Les cas usages de l'intelligence artificielle - et surtout ses sous-catégories que sont les machine et deep learning - se multiplient jour après jour. Que ce soit aussi bien à des fins de maintenance prédictive, de détection de l'évolution d'une maladie que de la prédiction des ventes en pics de saisonnalité, on ne compte plus les applications qui en tirent parti. Sans surprise, le secteur des ressources humaines et en particulier du recrutement s'est emparé de ces technologies afin de faciliter l'embauche de collaborateurs et les aider à trouver les perles rares.
Déjà embarquées dans l'analyse et le traitement des données de CV, les technologies IA commencent à être de plus en plus utilisées dans les entretiens d'embauche eux-mêmes. Sur ce créneau, de nombreux acteurs se positionnent comme HireVue, Modern Hire (ex Montage et Shaker), Sparkhire, Sonru, TalentSonar, Talview... Leur postulat ? Aider les recruteurs à détecter la masse de données produites par un candidat lors de son entretien, aussi bien celles relevant de l'expression orale (nombre de mots, lexique utilisé...), que des émotions (tremblement de la voix, intonations, expression faciale...) ou du comportement (réactions physiques, posture...).
Unilever et IBM séduits par le recrutement vidéo augmenté à l'IA
Les entreprises faisant appel à ce type de solutions sont nombreuses, c'est le cas notamment pour IBM, Dunk'in Donuts ou encore Unilever.
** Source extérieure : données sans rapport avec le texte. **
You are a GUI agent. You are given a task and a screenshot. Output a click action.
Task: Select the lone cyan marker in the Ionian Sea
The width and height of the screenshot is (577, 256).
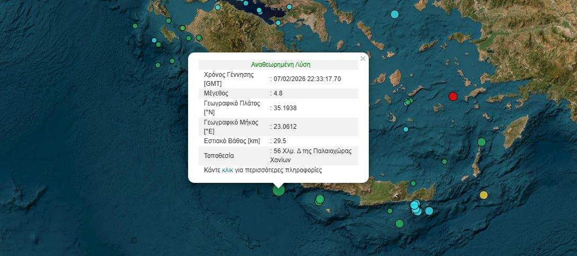click(154, 40)
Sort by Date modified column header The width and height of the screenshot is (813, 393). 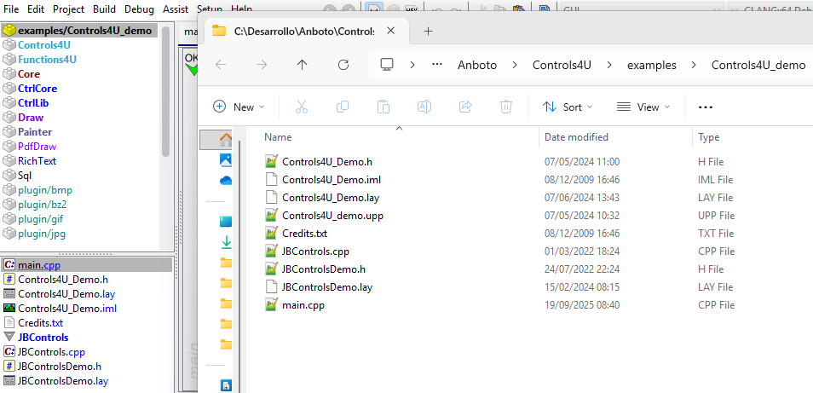point(576,137)
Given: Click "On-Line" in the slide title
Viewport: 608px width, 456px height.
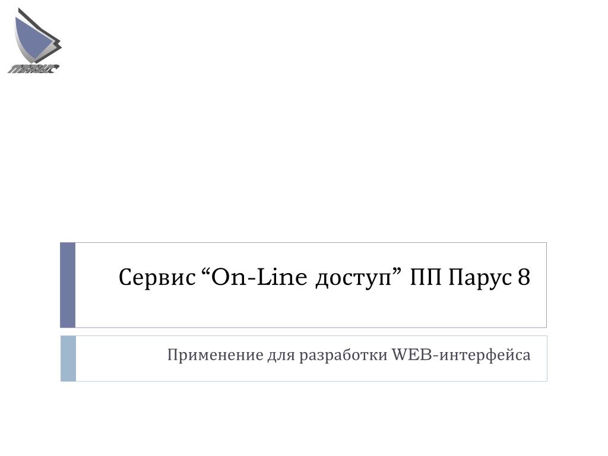Looking at the screenshot, I should pos(259,278).
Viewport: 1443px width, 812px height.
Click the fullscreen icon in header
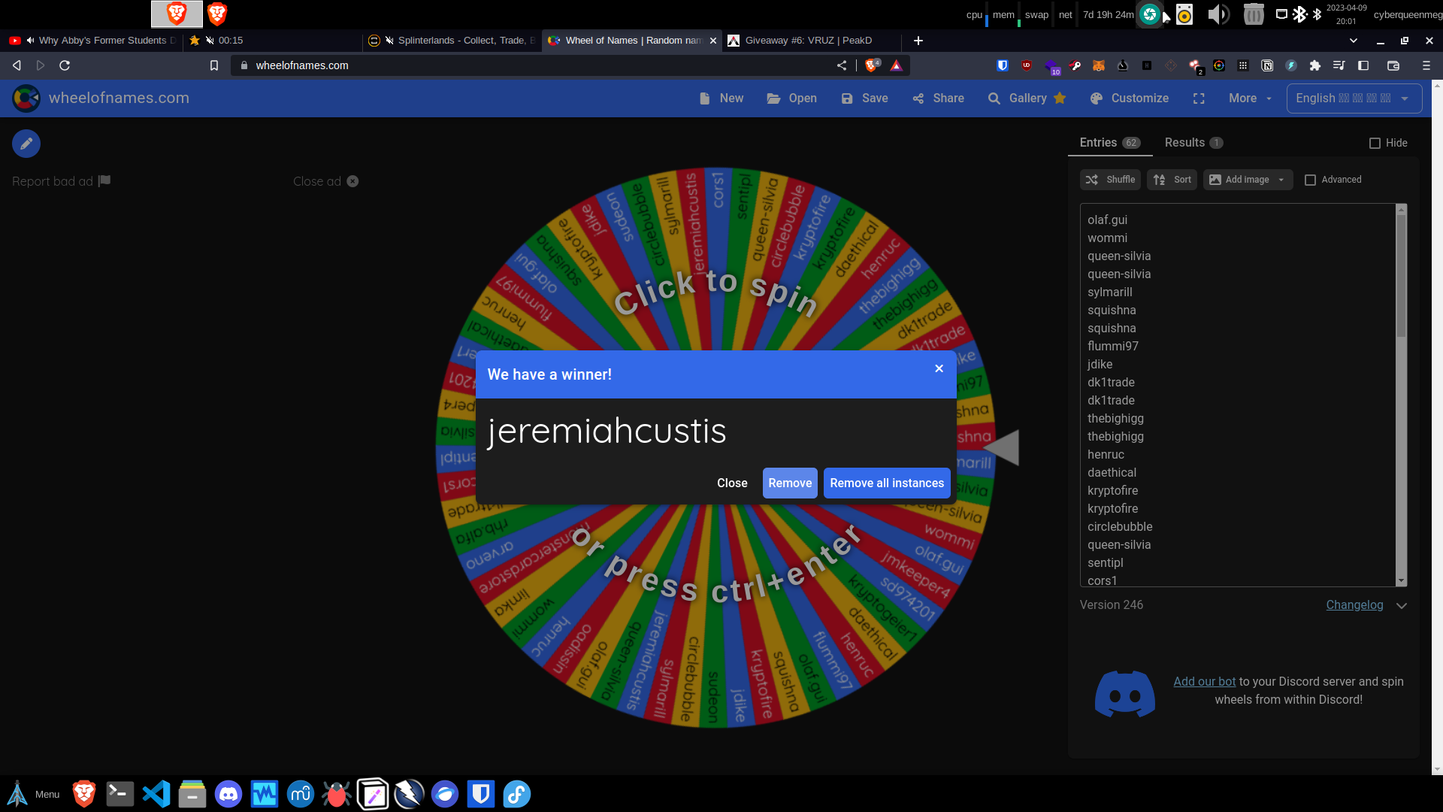coord(1199,98)
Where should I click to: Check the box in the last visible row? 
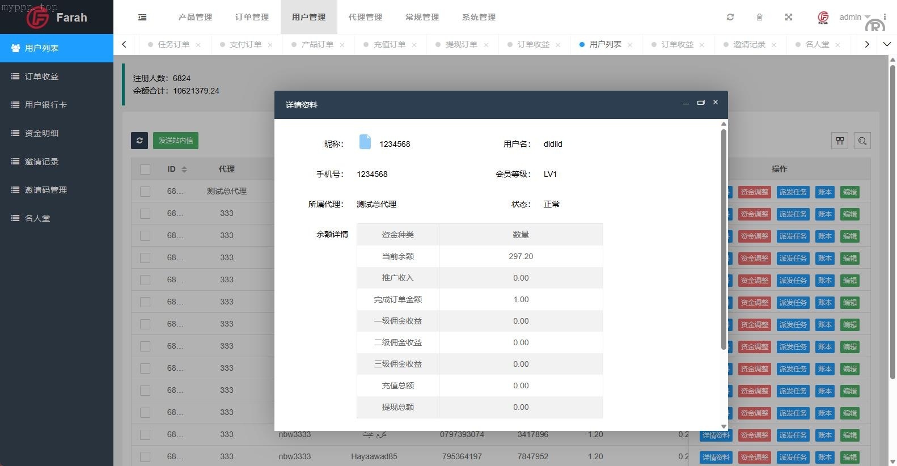tap(145, 457)
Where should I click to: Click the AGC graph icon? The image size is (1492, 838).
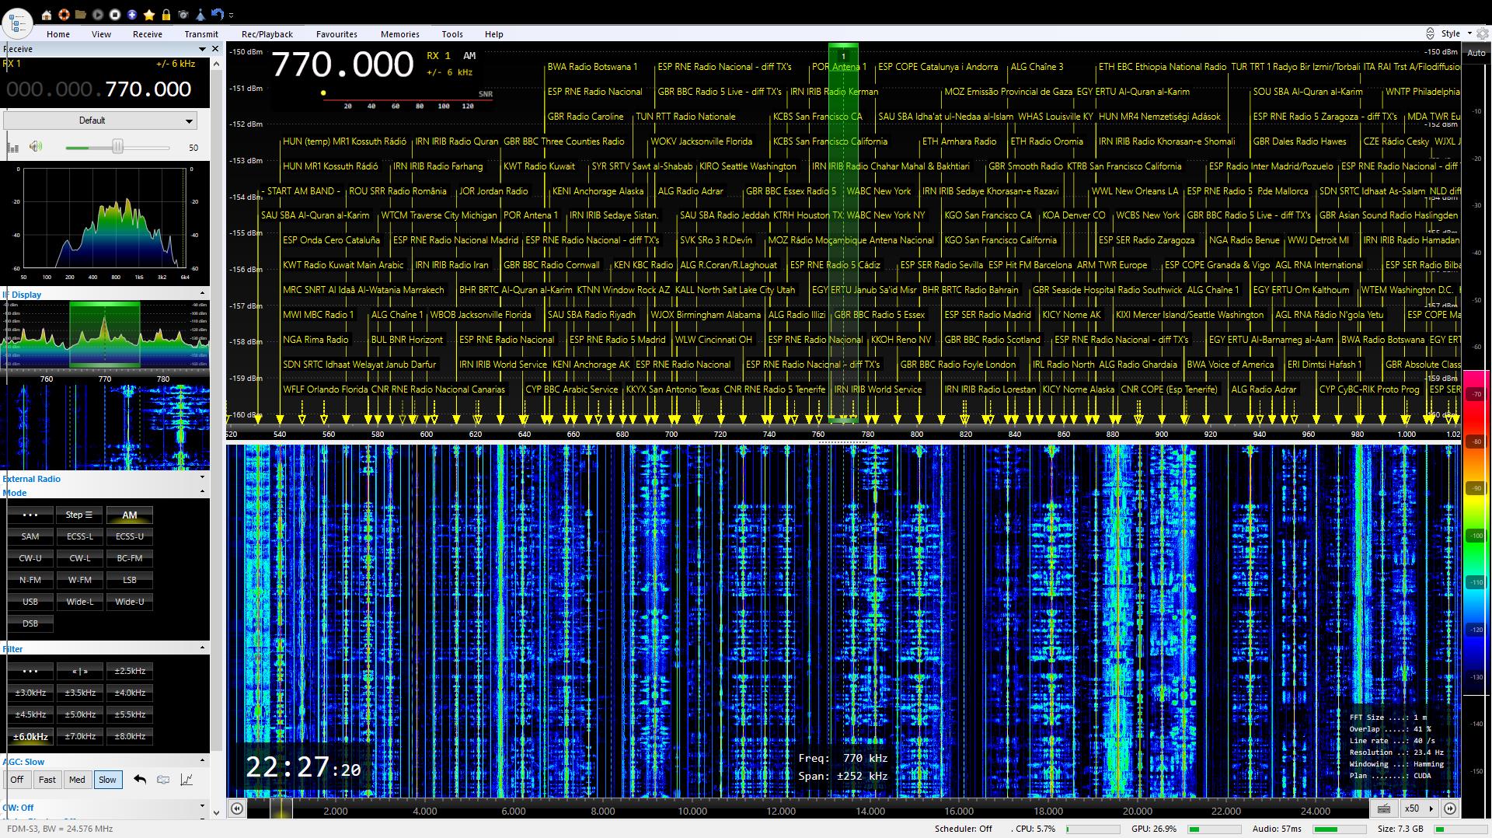(x=187, y=780)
Pour ce dernier, leader des produits de grande consommation (Axe, Dove, Lipton...) qui compte 170 000 employés, le recrutement en vidéo augmenté à l'IA utilise la technologie de Hire Vue. Son principe ? Enregistrer les réponses des candidats à des questions d'entretien prédéfinies et analyser des éléments tels que les mots-clés, l'intonation, le langage corporel, avec synthèse automatique des résultats au responsable du recrutement. A noter que cet outil n'est pas utilisé en tant que moyen final d'embauche mais entre dans un processus débutant avec un dépôt de candidature (de plus en plus sur les réseaux sociaux comme Linkedin) et une batterie de tests en neuroscience. Mais la décision finale du recrutement reste bel et bien entre les mains d'un humain.
Complémentaire, la technologie IA dans le processus de recrutement une aide précieuse pour le recruteur permettant de déboucher sur des gains non négligeables. « L'intelligence artificielle et l'entretien vidéo sont peut-être plus aptes à identifier des candidats prometteurs qu'une interview classique, ce qui permet d'économiser de l'argent et de réduire le temps d'embauche », expliquait déjà en 2017 Deloitte dans son étude Talent acquisition: Enter the cognitive recruiter. « Par exemple, Hilton a utilisé une plateforme d’interviews vidéo pour réduire son cycle de recrutement de six semaines à cinq jours seulement. Les entretiens vidéo peuvent réduire les questions d’évaluation avant l'embauche de 200 à 5 et de ne réaliser plus qu'un entretien pour la finaliser ».
Vers une fracture entre candidats ?
Intéressante, cette technologie ne rallie cependant pas tout le monde à sa cause. D'autant qu'elle pourrait créer un fossé entre des générations de candidats sachant maîtriser leur gestuelle et réactions et d'autres moins. « «Cela va favoriser les personnes qui savent bien faire des entretiens vidéo et tout ensemble de données comportera des biais qui excluront des personnes qui auraient réellement été excellentes dans cet emploi », a indiqué Anna Cox, professeur d'interaction homme-machine à l'University College London (UCL).